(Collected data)
=== Begin Enclosure ===

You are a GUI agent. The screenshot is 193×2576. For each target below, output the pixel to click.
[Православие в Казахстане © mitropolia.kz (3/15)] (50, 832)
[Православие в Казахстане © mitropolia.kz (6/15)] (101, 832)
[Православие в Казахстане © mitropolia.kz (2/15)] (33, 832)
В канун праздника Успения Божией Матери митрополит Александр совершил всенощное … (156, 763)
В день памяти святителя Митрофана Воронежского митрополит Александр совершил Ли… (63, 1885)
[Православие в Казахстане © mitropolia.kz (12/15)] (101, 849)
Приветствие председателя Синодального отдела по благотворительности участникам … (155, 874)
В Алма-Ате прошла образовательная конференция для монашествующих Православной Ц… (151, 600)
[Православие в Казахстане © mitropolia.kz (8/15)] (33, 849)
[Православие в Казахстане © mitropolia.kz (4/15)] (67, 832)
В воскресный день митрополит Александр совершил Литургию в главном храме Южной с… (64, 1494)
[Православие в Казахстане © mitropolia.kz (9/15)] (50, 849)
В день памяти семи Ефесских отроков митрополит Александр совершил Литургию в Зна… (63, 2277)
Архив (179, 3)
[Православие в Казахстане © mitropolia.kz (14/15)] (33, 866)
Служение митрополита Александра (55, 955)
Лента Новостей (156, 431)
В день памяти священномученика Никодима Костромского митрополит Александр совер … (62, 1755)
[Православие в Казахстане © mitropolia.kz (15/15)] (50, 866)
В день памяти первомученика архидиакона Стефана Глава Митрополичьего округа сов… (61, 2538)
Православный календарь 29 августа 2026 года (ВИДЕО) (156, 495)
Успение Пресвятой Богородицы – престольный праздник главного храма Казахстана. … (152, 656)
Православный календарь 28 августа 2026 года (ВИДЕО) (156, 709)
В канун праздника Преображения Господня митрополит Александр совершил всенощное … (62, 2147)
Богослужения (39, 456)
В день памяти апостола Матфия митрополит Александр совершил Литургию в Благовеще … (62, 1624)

=== End Enclosure ===

Scan the preceding records for lines with the word "всенощное". Say how many there are and nothing else.

2